How well can ChatGPT-4 write APA-style psychology papers?

(Photo credit: Adobe Stock)

In a recent study published in Contemporary School Psychology, researchers have put the latest AI technology to the test in academic writing, revealing both its potential and limitations.

Artificial Intelligence (AI) has been making waves in various fields, and academia is no exception. Tools powered by AI such as Grammarly and Turnitin have become staples for students and researchers, helping to refine writing by checking for grammar and ensuring originality of written work, respectively. However the capabilities of these tools, particularly in autonomously generating coherent, reliable, and scientifically accurate content, remain under scrutiny.
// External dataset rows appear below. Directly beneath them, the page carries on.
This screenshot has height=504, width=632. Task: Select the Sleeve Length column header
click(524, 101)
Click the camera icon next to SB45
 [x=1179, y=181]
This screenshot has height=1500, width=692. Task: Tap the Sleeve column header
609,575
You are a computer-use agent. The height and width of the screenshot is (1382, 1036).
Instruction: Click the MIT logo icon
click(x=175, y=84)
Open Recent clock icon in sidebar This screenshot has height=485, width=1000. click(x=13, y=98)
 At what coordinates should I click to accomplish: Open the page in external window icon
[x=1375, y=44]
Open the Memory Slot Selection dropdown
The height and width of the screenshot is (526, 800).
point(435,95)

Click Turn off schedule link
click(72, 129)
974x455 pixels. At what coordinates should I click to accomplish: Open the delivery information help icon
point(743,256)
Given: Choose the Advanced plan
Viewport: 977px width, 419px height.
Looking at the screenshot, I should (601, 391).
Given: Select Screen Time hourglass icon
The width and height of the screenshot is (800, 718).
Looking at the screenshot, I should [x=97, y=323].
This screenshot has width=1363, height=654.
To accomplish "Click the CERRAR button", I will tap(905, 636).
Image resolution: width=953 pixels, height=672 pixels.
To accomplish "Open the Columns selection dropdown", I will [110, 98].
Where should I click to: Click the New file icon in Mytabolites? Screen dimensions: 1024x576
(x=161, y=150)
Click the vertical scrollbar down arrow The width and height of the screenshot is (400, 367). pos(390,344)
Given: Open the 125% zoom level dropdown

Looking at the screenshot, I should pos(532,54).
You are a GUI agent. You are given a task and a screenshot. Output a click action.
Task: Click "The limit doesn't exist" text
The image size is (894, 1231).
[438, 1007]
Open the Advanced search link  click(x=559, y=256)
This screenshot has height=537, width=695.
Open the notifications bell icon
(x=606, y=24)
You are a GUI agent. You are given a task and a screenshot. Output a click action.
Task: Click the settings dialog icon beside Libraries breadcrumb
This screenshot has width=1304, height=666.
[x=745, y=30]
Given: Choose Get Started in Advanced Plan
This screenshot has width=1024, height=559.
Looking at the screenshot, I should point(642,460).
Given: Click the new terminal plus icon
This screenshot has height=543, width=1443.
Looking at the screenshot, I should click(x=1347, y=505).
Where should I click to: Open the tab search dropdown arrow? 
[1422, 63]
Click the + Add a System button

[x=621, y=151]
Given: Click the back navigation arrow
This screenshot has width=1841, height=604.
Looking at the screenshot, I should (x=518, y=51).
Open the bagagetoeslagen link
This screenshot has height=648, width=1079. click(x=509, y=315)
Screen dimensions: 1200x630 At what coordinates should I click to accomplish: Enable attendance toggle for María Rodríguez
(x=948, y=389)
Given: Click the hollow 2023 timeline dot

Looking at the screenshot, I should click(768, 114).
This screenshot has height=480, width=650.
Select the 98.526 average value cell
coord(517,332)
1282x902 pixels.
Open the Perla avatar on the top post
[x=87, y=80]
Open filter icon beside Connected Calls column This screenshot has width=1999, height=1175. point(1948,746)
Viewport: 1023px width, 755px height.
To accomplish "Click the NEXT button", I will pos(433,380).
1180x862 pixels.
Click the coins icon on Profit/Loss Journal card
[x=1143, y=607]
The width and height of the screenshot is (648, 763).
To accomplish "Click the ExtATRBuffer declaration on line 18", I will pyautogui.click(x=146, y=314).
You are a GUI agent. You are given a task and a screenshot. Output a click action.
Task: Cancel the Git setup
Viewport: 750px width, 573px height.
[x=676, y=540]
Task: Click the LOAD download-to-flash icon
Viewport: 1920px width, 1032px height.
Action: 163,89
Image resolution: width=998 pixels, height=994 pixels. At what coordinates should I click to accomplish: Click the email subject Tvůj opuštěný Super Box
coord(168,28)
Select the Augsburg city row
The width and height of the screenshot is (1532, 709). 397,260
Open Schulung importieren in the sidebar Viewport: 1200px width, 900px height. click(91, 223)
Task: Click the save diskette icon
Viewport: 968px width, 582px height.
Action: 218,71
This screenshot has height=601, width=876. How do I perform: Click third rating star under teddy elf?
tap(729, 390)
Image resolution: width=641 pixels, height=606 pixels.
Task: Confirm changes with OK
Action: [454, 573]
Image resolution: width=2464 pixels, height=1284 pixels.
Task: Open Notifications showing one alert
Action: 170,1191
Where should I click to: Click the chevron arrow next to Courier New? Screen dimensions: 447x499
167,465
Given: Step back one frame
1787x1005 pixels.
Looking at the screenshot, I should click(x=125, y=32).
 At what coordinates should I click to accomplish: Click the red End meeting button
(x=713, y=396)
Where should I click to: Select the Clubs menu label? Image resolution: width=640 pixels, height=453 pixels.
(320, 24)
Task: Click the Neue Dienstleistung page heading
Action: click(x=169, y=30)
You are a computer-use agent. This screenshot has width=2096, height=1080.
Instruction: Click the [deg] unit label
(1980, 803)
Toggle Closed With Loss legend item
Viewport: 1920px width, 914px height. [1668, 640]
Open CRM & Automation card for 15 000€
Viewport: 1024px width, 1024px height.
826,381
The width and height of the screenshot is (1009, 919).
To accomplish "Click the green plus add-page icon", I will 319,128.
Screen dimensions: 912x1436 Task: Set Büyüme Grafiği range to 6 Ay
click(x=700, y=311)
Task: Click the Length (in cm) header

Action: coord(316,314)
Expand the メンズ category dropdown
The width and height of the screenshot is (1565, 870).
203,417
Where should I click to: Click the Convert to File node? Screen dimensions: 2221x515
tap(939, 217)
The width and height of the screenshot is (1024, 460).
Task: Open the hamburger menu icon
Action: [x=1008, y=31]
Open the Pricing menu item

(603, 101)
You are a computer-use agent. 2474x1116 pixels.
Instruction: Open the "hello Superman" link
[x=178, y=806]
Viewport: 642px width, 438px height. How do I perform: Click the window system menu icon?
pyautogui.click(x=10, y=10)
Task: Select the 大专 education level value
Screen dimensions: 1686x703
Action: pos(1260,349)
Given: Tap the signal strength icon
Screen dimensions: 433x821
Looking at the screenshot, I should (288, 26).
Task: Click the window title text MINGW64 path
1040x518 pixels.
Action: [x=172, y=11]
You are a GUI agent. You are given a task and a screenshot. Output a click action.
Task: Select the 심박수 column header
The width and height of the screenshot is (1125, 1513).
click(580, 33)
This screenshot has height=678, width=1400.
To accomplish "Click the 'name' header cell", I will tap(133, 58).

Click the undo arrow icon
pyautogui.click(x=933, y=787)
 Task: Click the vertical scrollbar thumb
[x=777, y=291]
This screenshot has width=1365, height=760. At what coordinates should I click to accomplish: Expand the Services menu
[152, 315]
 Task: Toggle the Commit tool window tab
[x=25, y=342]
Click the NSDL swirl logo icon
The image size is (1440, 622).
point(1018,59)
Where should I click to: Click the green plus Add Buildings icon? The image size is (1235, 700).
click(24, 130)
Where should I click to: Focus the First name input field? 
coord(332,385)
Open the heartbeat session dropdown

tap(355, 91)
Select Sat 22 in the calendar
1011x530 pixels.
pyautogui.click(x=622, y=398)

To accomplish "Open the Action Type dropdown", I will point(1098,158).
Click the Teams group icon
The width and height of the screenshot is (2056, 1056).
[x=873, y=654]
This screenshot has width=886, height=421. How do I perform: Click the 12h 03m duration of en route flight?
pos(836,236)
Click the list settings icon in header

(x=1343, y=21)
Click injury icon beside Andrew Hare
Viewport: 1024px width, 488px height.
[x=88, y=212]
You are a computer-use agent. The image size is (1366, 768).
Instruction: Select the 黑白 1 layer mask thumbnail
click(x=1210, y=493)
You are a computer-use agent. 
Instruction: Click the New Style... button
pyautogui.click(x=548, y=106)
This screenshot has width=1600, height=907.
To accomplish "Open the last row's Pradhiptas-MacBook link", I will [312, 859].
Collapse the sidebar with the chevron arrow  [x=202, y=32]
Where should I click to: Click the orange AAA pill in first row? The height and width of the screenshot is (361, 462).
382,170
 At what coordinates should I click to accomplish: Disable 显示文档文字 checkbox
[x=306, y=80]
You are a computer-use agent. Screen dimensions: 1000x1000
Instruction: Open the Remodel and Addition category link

Led by Adam B Lockwood and Joshua Castleberry from Kent State University, the study aimed to evaluate Generative Pre-trained Transformer 4 (GPT-4), a popular advanced AI language model developed by OpenAI, in writing American Psychological Association (APA)-style psychology papers.

While recent advancements in technology have enabled these sophisticated language models to produce what resembles human-written information, the researchers were curious to assess performance of GPT-4 in three areas: substantiation of claims, factual accuracy, and referencing.

Lockwood and Castleberry entered the following prompt into GPT-4, “Write a 2500-word manuscript on the ethical dilemmas of using ChatGPT to write for psychological and educational reports. Address how APA and NASP guidelines, as well as HIPAA and FERPA laws pertain to these ethical dilemmas. Provide recommendations for overcoming these limitations. Provide citations and references in APA formatting.”

GPT-4 provided a 1814-word document, but after removal of the title, abstract, keywords, headings, and references, a 1043-word paper remained which comprised 45 sentences.

Out of 42 sentences should have been supported by an in-text citation, only 17 (40.5%) were correctly substantiated. The remaining 25 sentences did not have a citation (40%), possessed a citation that did not exist (40%), or were supported by a citation that was irrelevant to the claim being made in the paper (20%).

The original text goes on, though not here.